Le contenu de l’accord entre patronat et syndicat, sur le marché du travail peut-il être voté en l’état par les députés de la majorité ?

Pour que la réforme à la française entre enfin dans une phase de maturité politique, il le faudrait ! Quoique l’on pense des termes de cet accord, le simple fait qu’il existe, que son contenu, fruit d’un compromis, soit différent de ce qu’aurait produit un projet purement socialiste, si la majorité décide de le voter presque tel quel, ce serait un événement fondateur. Le président du groupe socialiste, Bruno Leroux affirme qu’il fera tout pour qu’il en soit ainsi. Il sait pourtant que les termes de l’accord, de facture disons presque sociale libérale, obtenu selon une méthode social-démocrate, ne correspondent pas tout à fait au centre de gravité, plus à gauche, de son groupe. C’est bien la ligne Hollande-Ayrault-Sapin, un réformisme modéré, d’inspiration socialiste d’Europe du nord, qui s’impose. Un compromis est forcément plus centriste mais peut-être aussi plus solide. Alors il y aura des tentatives d’amendements. Jean-Marc Ayrault va batailler ferme pour contenir l’aile gauche du PS qui se sent trahie. Il faut dire que l’on pointe souvent la faiblesse du Parlement face à un exécutif trop puissant… et là, voilà que les parlementaires devraient se faire imposer un texte produit par des partenaires sociaux ! Encore une preuve que nos institutions ne sont malheureusement pas taillées pour la démocratie sociale. Toujours est-il que, si le PS et les écologistes traduisent fidèlement l’accord dans une loi, alors on pourra dire que le souhait, souvent répété de Michel Rocard, « passer d’une société du conflit à une société du compromis » sera en voie de réalisation.
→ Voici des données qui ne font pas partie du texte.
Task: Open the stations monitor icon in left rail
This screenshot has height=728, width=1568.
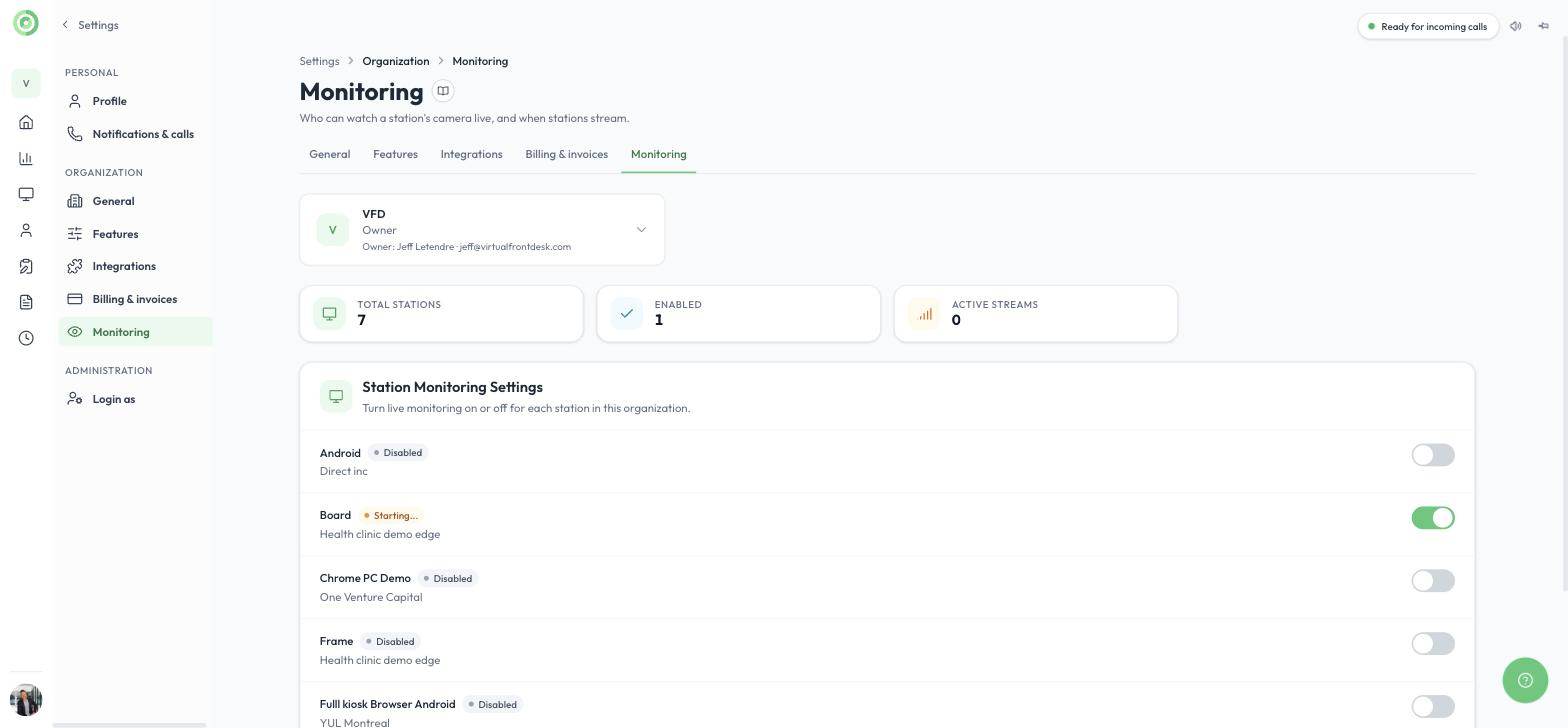Action: (x=26, y=194)
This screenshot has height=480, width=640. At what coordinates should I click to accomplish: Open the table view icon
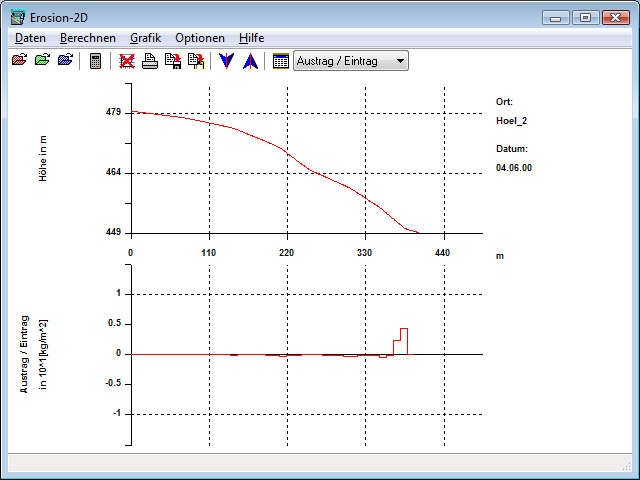click(281, 61)
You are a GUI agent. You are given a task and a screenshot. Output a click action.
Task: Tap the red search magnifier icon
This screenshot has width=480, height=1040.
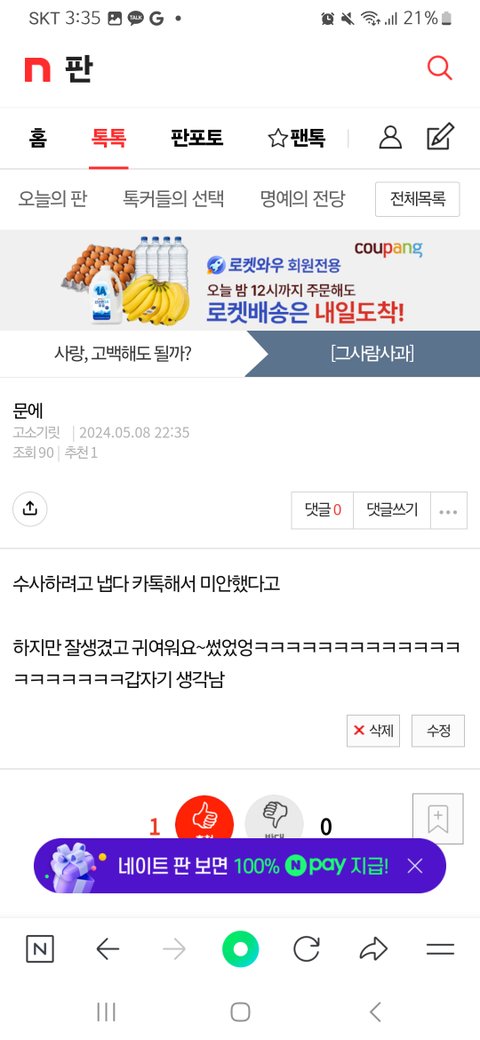(439, 68)
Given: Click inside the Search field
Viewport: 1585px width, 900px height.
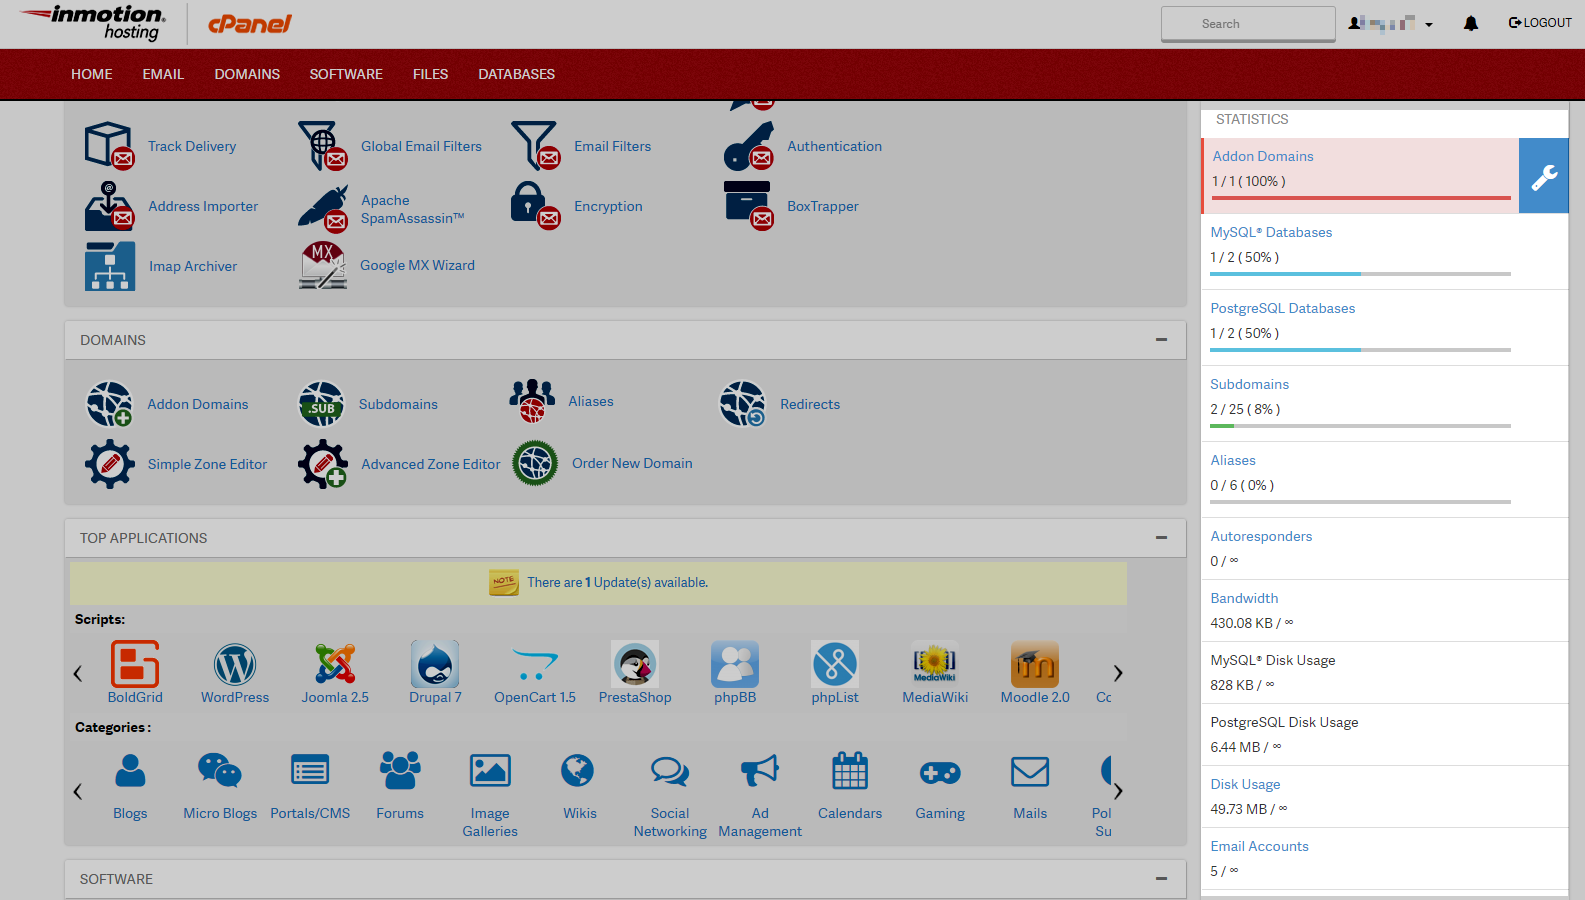Looking at the screenshot, I should point(1247,24).
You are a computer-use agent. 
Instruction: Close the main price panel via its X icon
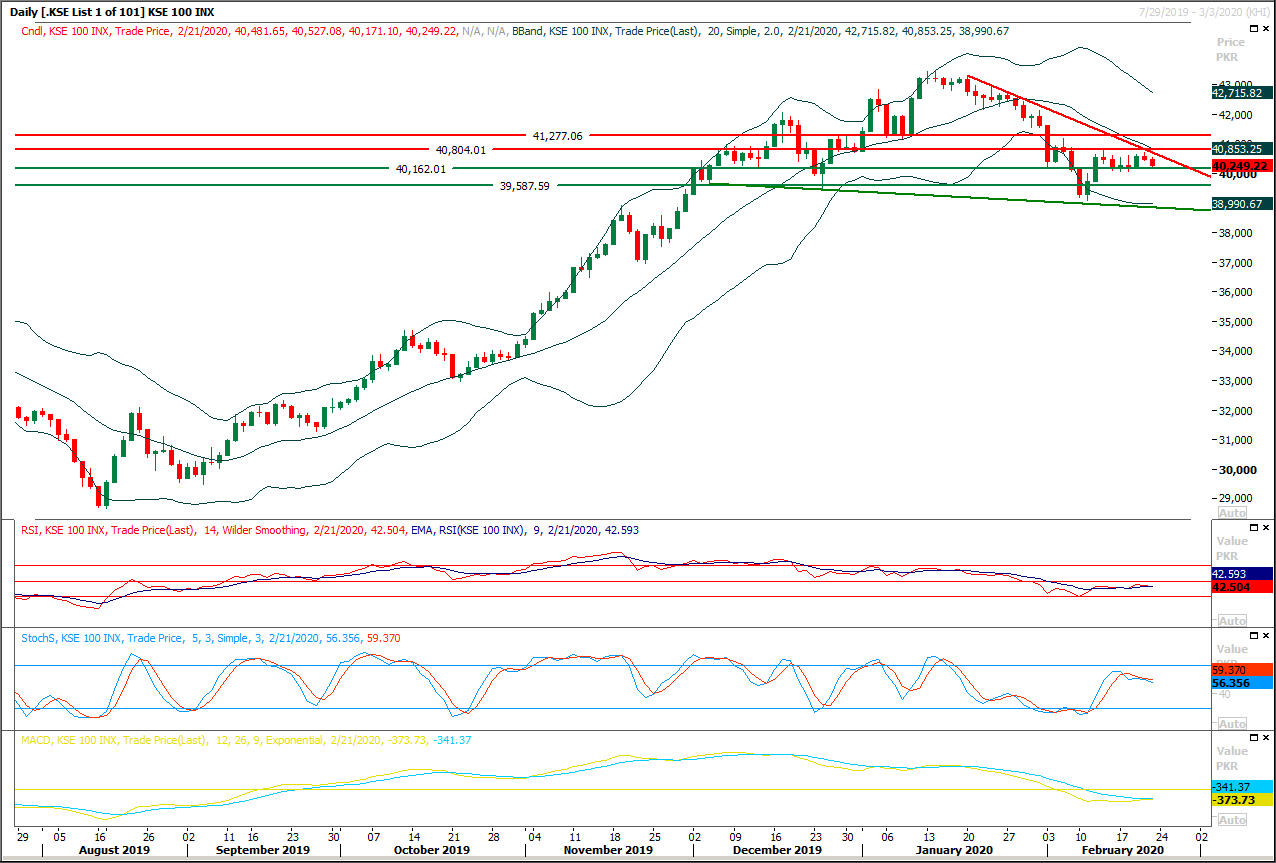point(1266,28)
Oui parce que jusqu’ici, notre penchant naturel, c’était plutôt le passage en force !

Oui l’affrontement, la victoire par K.O. A gauche (parfois à droite aussi, on l’a vu ce week-end,) l’idée c’est de mettre le plus de gens dans la rue pour faire canner le gouvernement. A droite (parfois aussi à gauche, on l’a vu ce week-end) c’est, face à une mobilisation massive, affirmer crânement : « nous n’avons pas cédé devant la rue ». En France le débat politique et social est souvent réduit à une série de monologues péremptoires et comminatoires…! L’essentiel de notre analyse politique réside d’ailleurs dans l’évaluation du fameux « rapport de force ». Il faut un gagnant et un perdant… L’affrontement plutôt que le contrat ! Cette culture nous vient sans doute des heures glorieuses et mythiques de l’édification de la République et des acquis sociaux, par à-coups, par les luttes. L'idée que le progrès doit avoir le goût du pavé est ancrée depuis 1789, 1830, 48, 71, 1936, 45, 68… Nos syndicats, maigrichons, enflent et en imposent lors des conflits et c’est presqu’en douce qu’ils négocient. Quand on imagine un syndicaliste en Allemagne on voit un négociateur, avec des dossiers sous le bras, en France on voit spontanément un ouvrier sur un piquet de grève. Comme la décentralisation dans les années 80 aura fait naître la démocratie locale, peut-être que cet accord est le premier pas vers une forme de démocratie sociale ? Et ce ne sera pas forcément un dévoiement de la culture révolutionnaire française… il faut savoir parfois, revenir à ses inspirateurs : Voltaire disait « Une république est fondée sur l'ambition de chaque citoyen, qui contient l'ambition des autres ». Une ode au compromis, voir au consensus.